TASK DETAILS
Starting with the line that contains "You are a computer-use", give again exactly and only each line through the end of the records; include the last line and exclude pictures.

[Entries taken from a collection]

+===+

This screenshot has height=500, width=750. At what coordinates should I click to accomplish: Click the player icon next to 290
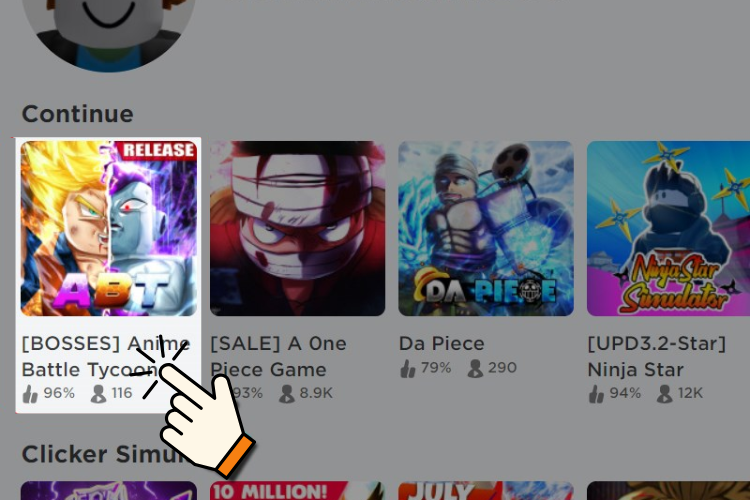tap(475, 368)
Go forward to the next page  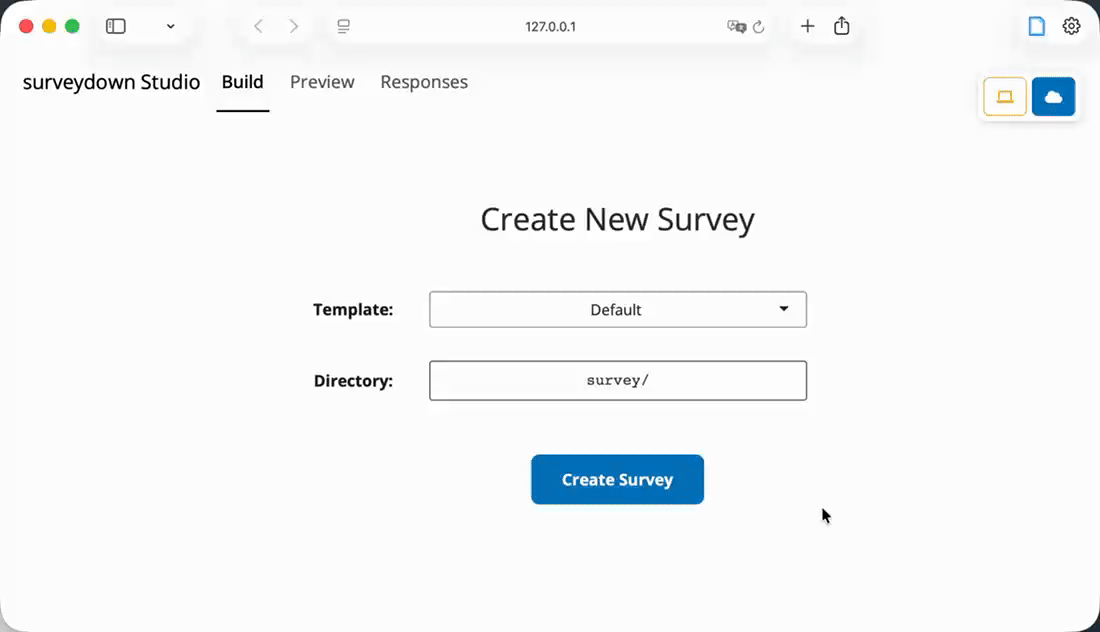click(x=294, y=27)
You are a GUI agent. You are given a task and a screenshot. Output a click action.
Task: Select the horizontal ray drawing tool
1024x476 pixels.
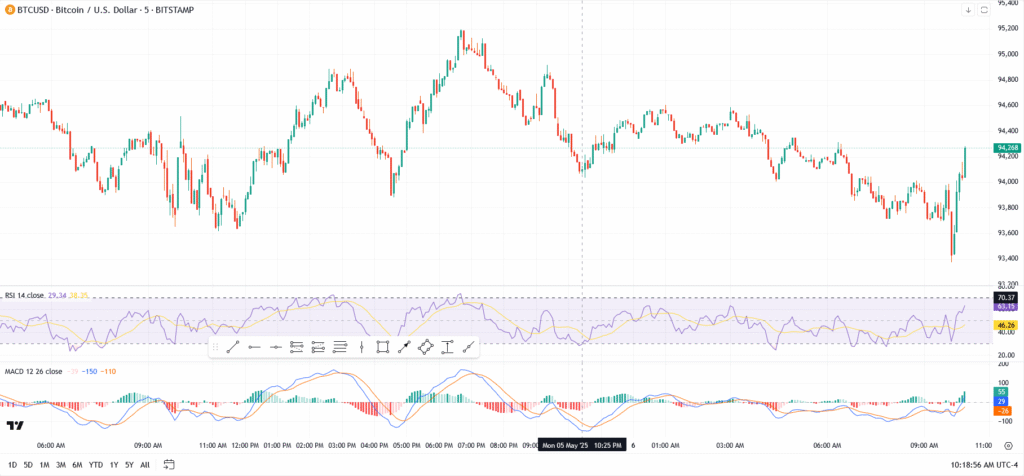[x=275, y=347]
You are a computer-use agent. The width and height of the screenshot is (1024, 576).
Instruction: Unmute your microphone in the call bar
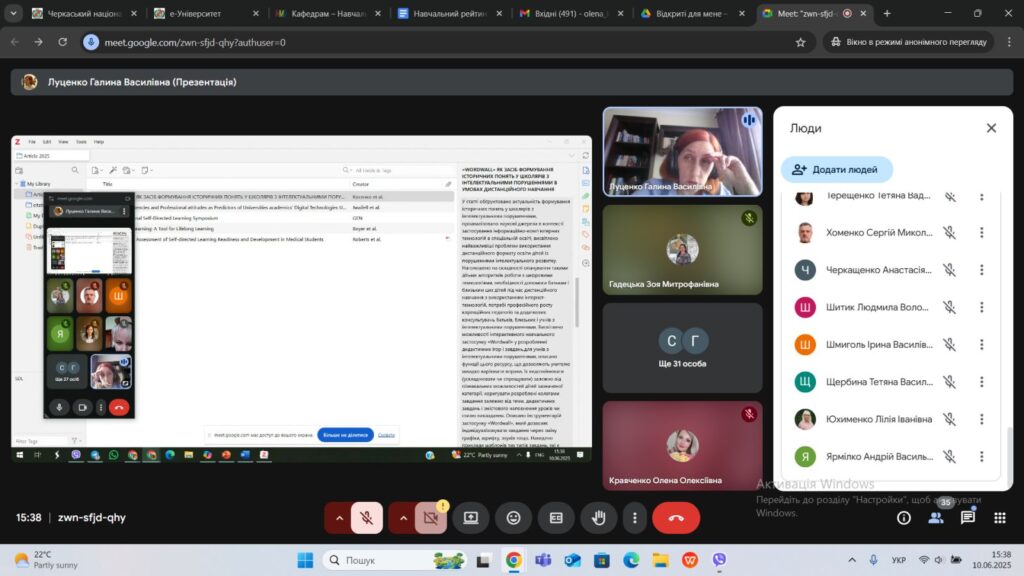[367, 518]
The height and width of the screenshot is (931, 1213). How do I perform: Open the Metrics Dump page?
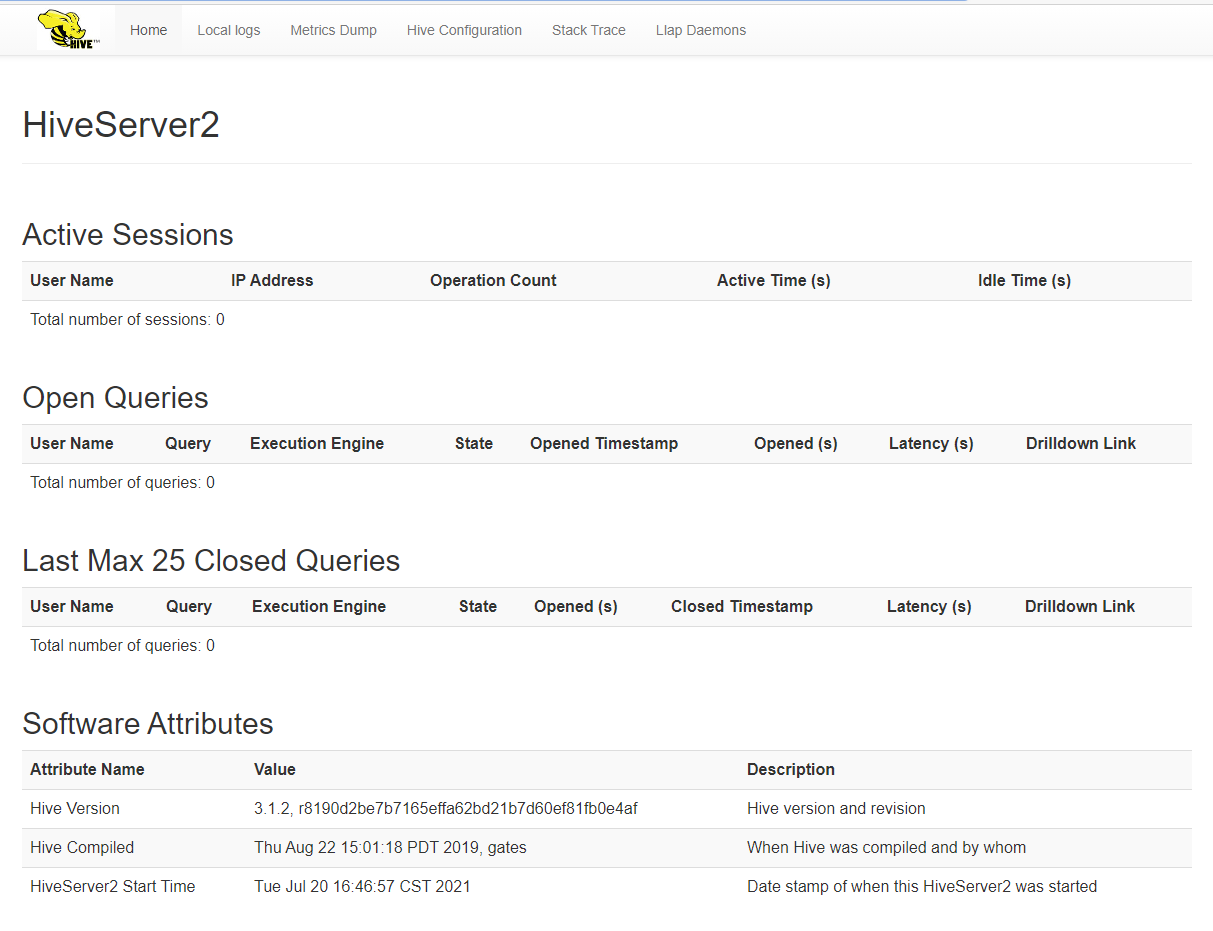[333, 30]
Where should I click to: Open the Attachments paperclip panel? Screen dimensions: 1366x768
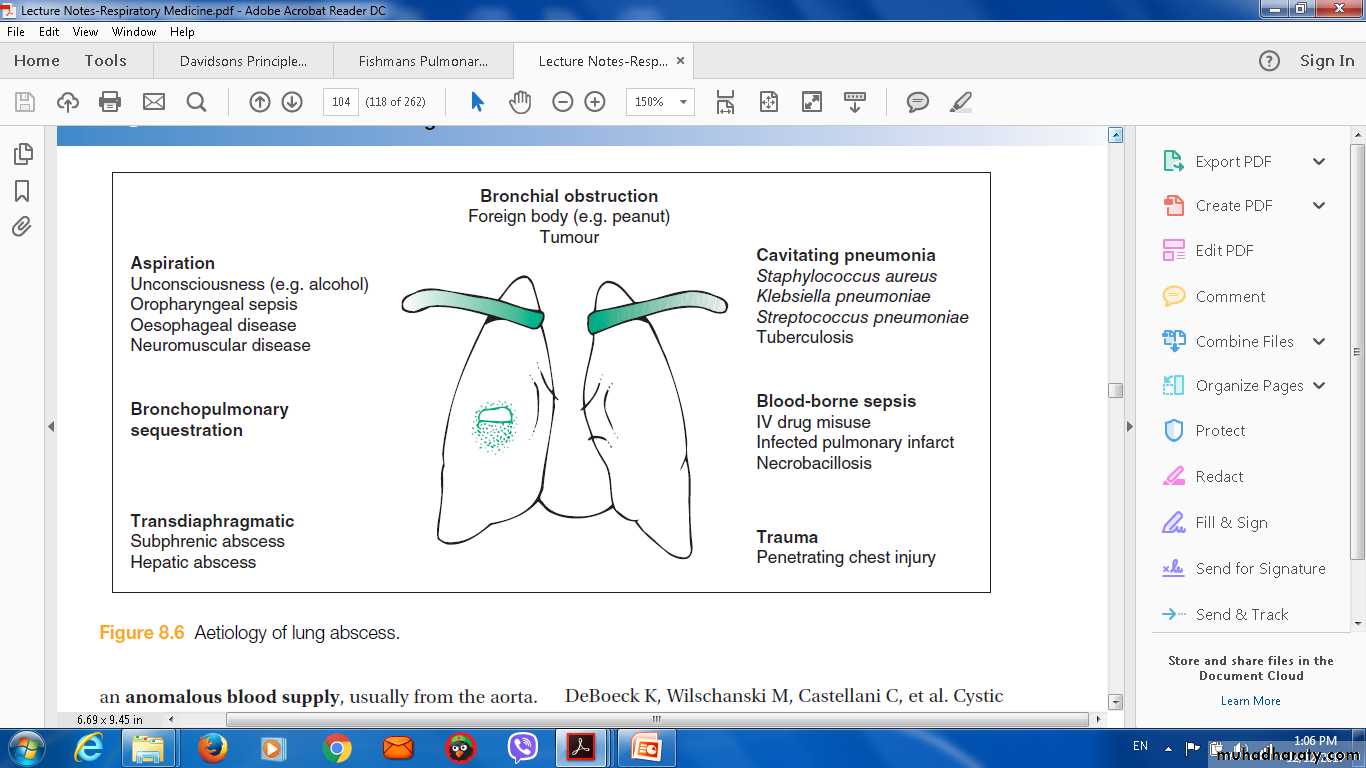22,227
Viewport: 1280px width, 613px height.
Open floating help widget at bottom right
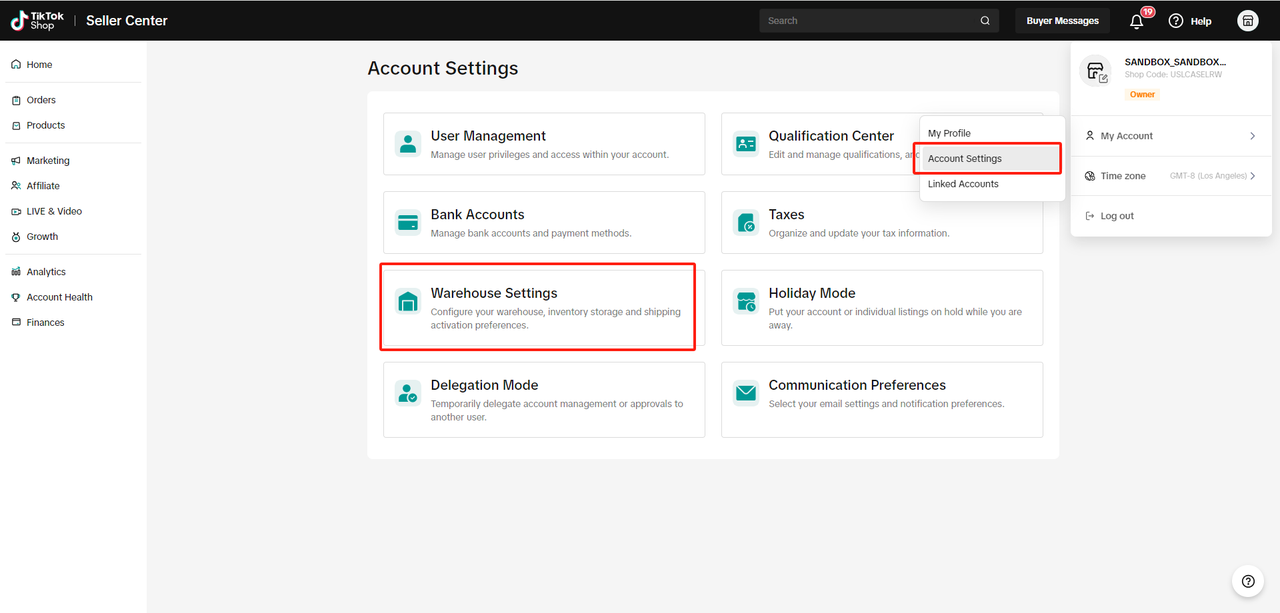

+===+

COMPLETED EXERCISE
You are a computer-use agent. The width and height of the screenshot is (1024, 576).
Instruction: Unmute your microphone in the call bar
[367, 518]
The height and width of the screenshot is (931, 1213). How do I perform: Open the Metrics Dump page?
[333, 30]
Where should I click to: Open the Attachments paperclip panel? Screen dimensions: 1366x768
22,227
Viewport: 1280px width, 613px height.
Open floating help widget at bottom right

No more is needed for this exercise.